Shelf Stations

After 8 hours of transit time we have moved from our deepest station at the Peru-Chili trench to our shallowest station on the continental shelf (Station 2). We are 7 miles from the coast of Peru, city lights glow along the night horizon – a small tease of land only one week into a two month cruise. Our depth is around 150 meters so sampling is quick, we will do two similar shallow stations on the shelf within the next two days. Continental margins are interesting locations to study trace metal chemistry because they receive inputs from land and rivers and can exchange metals at the sediment-water interface.

Our stations thus far have been located in a coastal upwelling zone. Winds patterns move air parallel to the coast of Peru pushing surface waters in the same general direction. Friction from surface water pulls on deeper water, but the Coriolis effect causes the direction of flow to deflect to the left in the southern hemisphere. The result is a net westward movement of warm surface waters away from the coast, which is replenished by the upwelling of nutrient rich, cool bottom waters (known as the Ekman spiral, pictured below for the northern hemisphere where the Coriolis effect deflects to the right).

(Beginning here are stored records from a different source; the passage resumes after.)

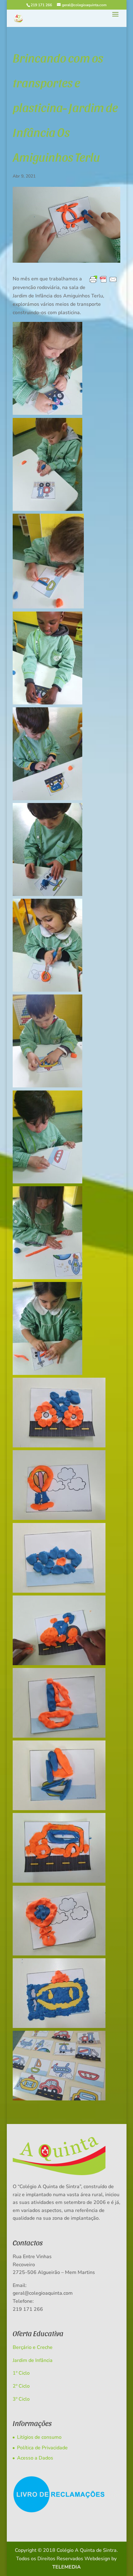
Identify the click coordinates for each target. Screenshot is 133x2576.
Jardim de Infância (33, 2360)
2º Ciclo (21, 2386)
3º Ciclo (21, 2399)
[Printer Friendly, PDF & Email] (103, 280)
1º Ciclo (21, 2373)
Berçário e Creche (33, 2347)
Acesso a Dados (35, 2458)
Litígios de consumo (39, 2437)
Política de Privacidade (42, 2447)
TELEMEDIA (66, 2567)
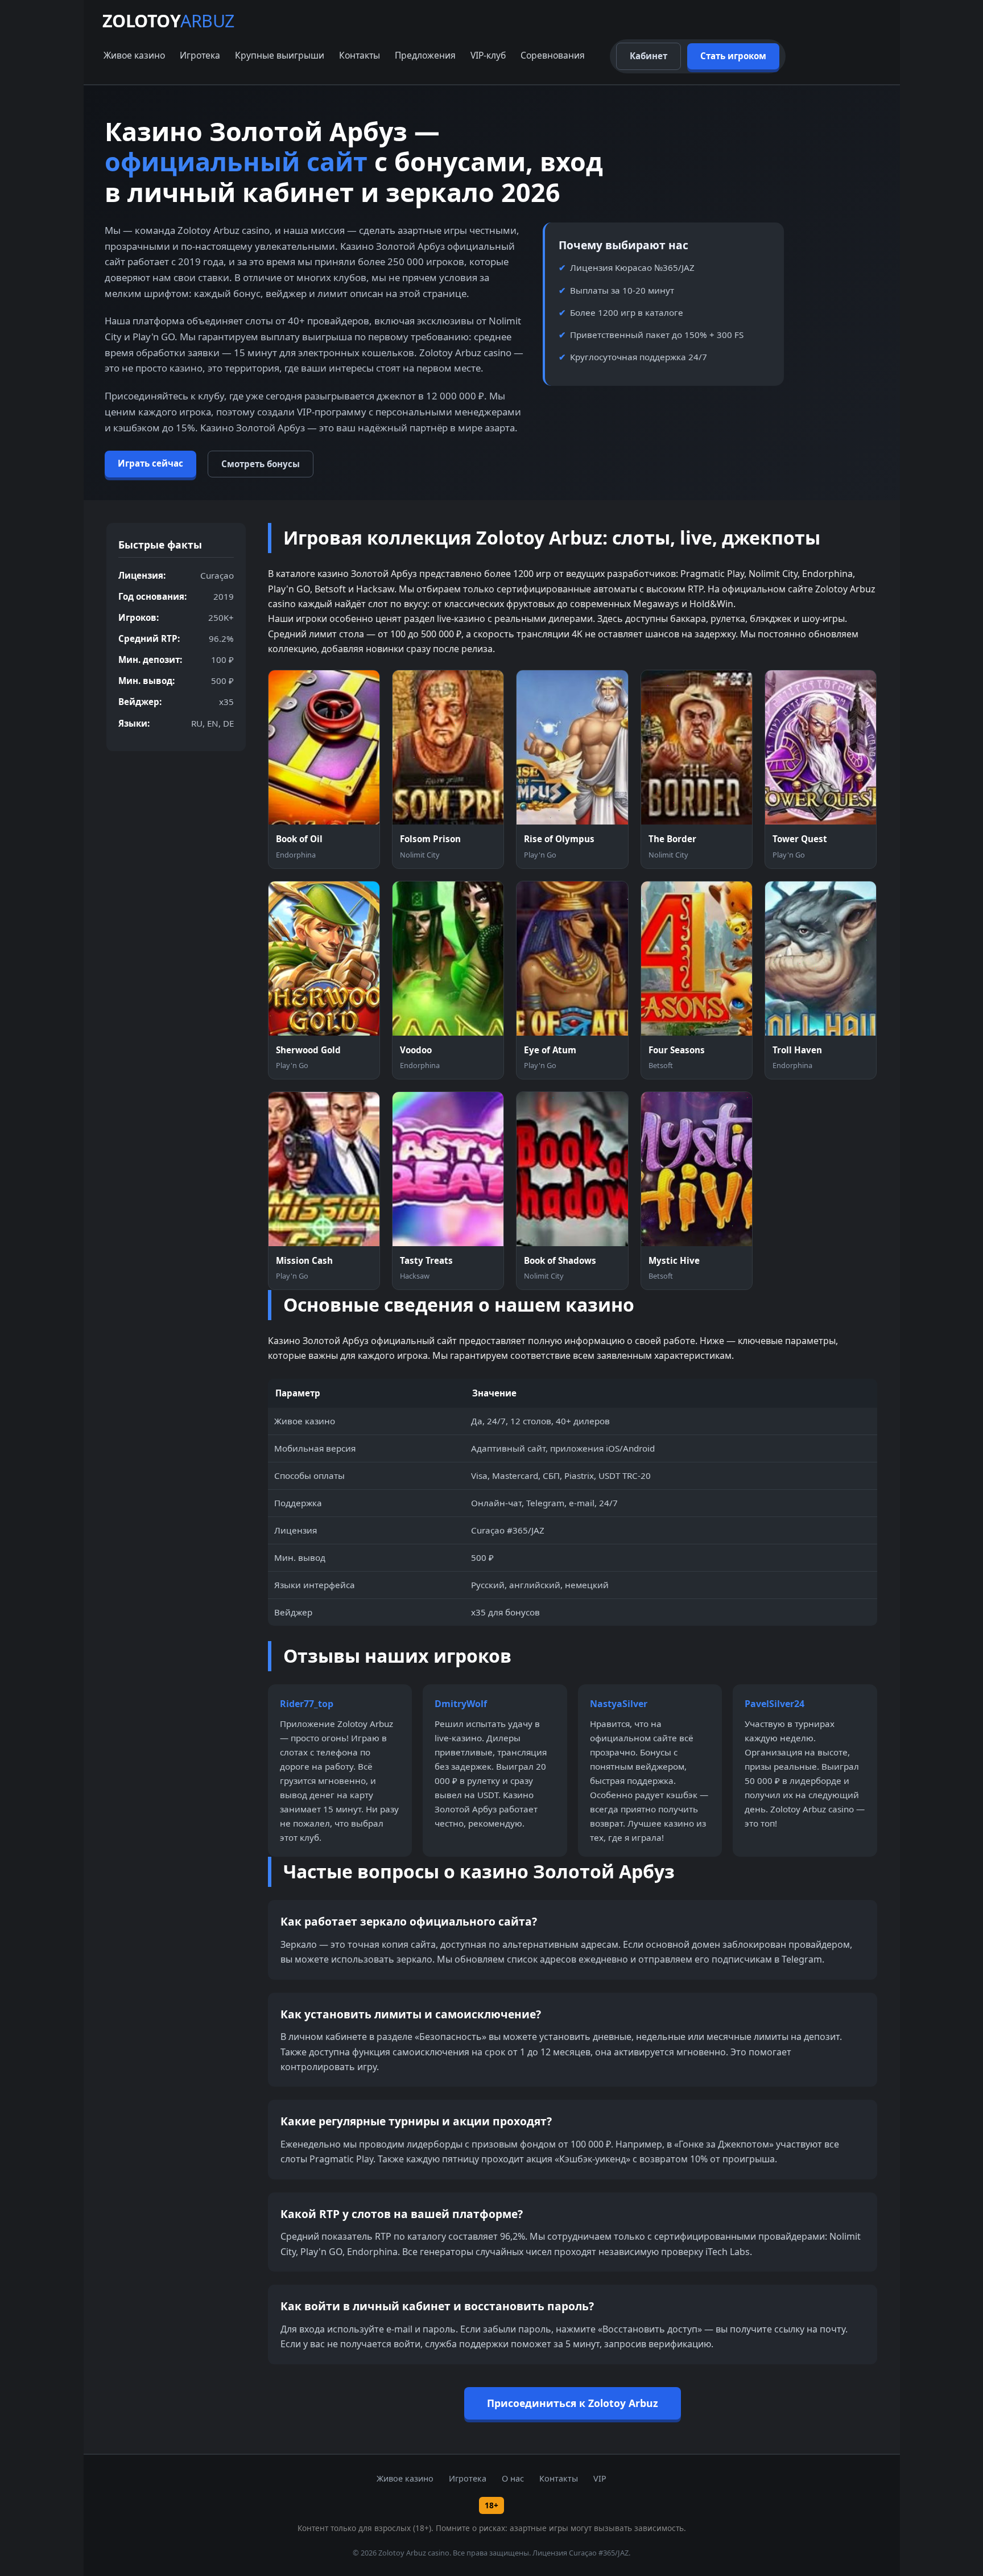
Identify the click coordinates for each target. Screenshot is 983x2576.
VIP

Ekman spiral(Source: noaa.gov)

Nutrient rich upwelling zones are biologically productive environments, important to fisheries and filled with wildlife. We’ve spotted three different humpback whales spouting and breaching in the distance (below, if you look close you can see a flipper). Our boat is surrounded by seals at the moment…there’s a group of 15 swimming around in the light from the ship, they are probably accustomed to snagging a free meal from fishing boats in the area.

whale

group

Above, members of the science team are on deck waiting to deploy sampling equipment, notice all the jackets and hats despite being close to the equator. Water upwelled near the coast comes from the deep Pacific and is cooler than surface waters at the same latitude. Moving westward along the cruise track and out of the upwelling zone, we will eventually encounter more tropical weather.